(Dataset excerpts)
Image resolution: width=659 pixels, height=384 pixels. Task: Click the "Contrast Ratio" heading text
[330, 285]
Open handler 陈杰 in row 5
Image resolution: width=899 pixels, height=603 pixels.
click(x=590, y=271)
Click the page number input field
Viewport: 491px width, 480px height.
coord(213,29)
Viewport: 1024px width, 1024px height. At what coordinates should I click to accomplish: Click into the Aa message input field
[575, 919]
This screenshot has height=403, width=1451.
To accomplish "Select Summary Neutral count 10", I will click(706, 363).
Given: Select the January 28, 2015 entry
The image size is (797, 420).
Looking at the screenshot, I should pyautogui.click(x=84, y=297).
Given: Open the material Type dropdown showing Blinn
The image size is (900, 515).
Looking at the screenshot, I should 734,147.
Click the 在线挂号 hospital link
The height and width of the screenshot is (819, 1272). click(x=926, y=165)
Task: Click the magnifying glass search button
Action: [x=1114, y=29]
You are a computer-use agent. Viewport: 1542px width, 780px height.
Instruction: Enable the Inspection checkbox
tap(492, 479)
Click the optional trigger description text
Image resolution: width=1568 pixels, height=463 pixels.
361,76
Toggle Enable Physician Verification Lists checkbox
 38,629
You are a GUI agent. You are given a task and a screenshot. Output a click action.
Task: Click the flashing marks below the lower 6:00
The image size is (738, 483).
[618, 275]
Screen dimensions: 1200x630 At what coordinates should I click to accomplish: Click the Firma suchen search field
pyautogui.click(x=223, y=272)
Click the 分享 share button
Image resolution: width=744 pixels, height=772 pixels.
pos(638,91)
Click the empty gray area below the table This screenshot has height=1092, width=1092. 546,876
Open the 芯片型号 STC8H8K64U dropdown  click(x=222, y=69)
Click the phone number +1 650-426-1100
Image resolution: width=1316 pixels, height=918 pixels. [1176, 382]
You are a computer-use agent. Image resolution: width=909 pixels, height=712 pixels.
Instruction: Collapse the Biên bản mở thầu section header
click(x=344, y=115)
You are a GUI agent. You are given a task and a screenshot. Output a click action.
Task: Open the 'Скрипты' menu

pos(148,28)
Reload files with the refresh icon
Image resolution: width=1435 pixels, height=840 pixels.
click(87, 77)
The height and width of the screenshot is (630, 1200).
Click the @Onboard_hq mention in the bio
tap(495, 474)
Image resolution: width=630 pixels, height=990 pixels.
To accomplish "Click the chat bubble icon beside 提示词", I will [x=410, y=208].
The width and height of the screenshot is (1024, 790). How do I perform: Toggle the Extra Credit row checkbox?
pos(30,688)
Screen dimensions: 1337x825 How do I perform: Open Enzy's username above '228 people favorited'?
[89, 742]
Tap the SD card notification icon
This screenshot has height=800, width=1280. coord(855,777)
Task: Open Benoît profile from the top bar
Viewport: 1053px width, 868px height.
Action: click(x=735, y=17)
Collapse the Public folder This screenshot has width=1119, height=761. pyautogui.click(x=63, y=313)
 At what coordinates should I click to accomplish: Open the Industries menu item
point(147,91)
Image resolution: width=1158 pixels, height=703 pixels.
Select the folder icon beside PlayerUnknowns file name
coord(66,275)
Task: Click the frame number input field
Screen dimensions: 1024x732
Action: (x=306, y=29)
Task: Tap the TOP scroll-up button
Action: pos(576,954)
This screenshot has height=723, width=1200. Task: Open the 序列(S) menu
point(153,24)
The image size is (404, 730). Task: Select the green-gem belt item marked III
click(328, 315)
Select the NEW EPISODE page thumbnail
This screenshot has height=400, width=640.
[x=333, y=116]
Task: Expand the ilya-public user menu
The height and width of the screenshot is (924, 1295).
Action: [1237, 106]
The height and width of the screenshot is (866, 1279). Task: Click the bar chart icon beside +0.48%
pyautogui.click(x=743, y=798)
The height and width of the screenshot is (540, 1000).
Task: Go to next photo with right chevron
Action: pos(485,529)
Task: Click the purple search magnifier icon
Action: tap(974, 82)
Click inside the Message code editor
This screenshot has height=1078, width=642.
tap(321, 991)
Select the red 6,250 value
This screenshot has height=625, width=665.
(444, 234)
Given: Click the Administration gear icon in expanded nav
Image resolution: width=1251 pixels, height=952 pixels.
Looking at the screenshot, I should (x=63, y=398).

■ Your objective ■
The records above need to be retyped in full, exactly as they stand.

■ Result for this task ■
Image resolution: width=659 pixels, height=384 pixels. Task: Click the "Contrast Ratio" heading text
[330, 285]
Open handler 陈杰 in row 5
Image resolution: width=899 pixels, height=603 pixels.
click(x=590, y=271)
Click the page number input field
Viewport: 491px width, 480px height.
coord(213,29)
Viewport: 1024px width, 1024px height. At what coordinates should I click to accomplish: Click into the Aa message input field
[575, 919]
This screenshot has height=403, width=1451.
To accomplish "Select Summary Neutral count 10", I will click(706, 363).
Given: Select the January 28, 2015 entry
The image size is (797, 420).
Looking at the screenshot, I should pyautogui.click(x=84, y=297).
Given: Open the material Type dropdown showing Blinn
The image size is (900, 515).
Looking at the screenshot, I should 734,147.
Click the 在线挂号 hospital link
The height and width of the screenshot is (819, 1272). click(x=926, y=165)
Task: Click the magnifying glass search button
Action: [x=1114, y=29]
You are a computer-use agent. Viewport: 1542px width, 780px height.
Instruction: Enable the Inspection checkbox
tap(492, 479)
Click the optional trigger description text
Image resolution: width=1568 pixels, height=463 pixels.
361,76
Toggle Enable Physician Verification Lists checkbox
 38,629
You are a GUI agent. You are given a task and a screenshot. Output a click action.
Task: Click the flashing marks below the lower 6:00
The image size is (738, 483).
[618, 275]
Screen dimensions: 1200x630 At what coordinates should I click to accomplish: Click the Firma suchen search field
pyautogui.click(x=223, y=272)
Click the 分享 share button
Image resolution: width=744 pixels, height=772 pixels.
pos(638,91)
Click the empty gray area below the table This screenshot has height=1092, width=1092. 546,876
Open the 芯片型号 STC8H8K64U dropdown  click(x=222, y=69)
Click the phone number +1 650-426-1100
Image resolution: width=1316 pixels, height=918 pixels. [1176, 382]
You are a computer-use agent. Image resolution: width=909 pixels, height=712 pixels.
Instruction: Collapse the Biên bản mở thầu section header
click(x=344, y=115)
You are a GUI agent. You are given a task and a screenshot. Output a click action.
Task: Open the 'Скрипты' menu

pos(148,28)
Reload files with the refresh icon
Image resolution: width=1435 pixels, height=840 pixels.
click(87, 77)
The height and width of the screenshot is (630, 1200).
Click the @Onboard_hq mention in the bio
tap(495, 474)
Image resolution: width=630 pixels, height=990 pixels.
To accomplish "Click the chat bubble icon beside 提示词", I will [x=410, y=208].
The width and height of the screenshot is (1024, 790). How do I perform: Toggle the Extra Credit row checkbox?
pos(30,688)
Screen dimensions: 1337x825 How do I perform: Open Enzy's username above '228 people favorited'?
[89, 742]
Tap the SD card notification icon
This screenshot has height=800, width=1280. coord(855,777)
Task: Open Benoît profile from the top bar
Viewport: 1053px width, 868px height.
Action: click(x=735, y=17)
Collapse the Public folder This screenshot has width=1119, height=761. pyautogui.click(x=63, y=313)
 At what coordinates should I click to accomplish: Open the Industries menu item
point(147,91)
Image resolution: width=1158 pixels, height=703 pixels.
Select the folder icon beside PlayerUnknowns file name
coord(66,275)
Task: Click the frame number input field
Screen dimensions: 1024x732
Action: (x=306, y=29)
Task: Tap the TOP scroll-up button
Action: pos(576,954)
This screenshot has height=723, width=1200. Task: Open the 序列(S) menu
point(153,24)
The image size is (404, 730). Task: Select the green-gem belt item marked III
click(328, 315)
Select the NEW EPISODE page thumbnail
This screenshot has height=400, width=640.
[x=333, y=116]
Task: Expand the ilya-public user menu
The height and width of the screenshot is (924, 1295).
Action: [1237, 106]
The height and width of the screenshot is (866, 1279). Task: Click the bar chart icon beside +0.48%
pyautogui.click(x=743, y=798)
The height and width of the screenshot is (540, 1000).
Task: Go to next photo with right chevron
Action: pos(485,529)
Task: Click the purple search magnifier icon
Action: tap(974, 82)
Click inside the Message code editor
This screenshot has height=1078, width=642.
tap(321, 991)
Select the red 6,250 value
This screenshot has height=625, width=665.
(444, 234)
Given: Click the Administration gear icon in expanded nav
Image resolution: width=1251 pixels, height=952 pixels.
Looking at the screenshot, I should (x=63, y=398).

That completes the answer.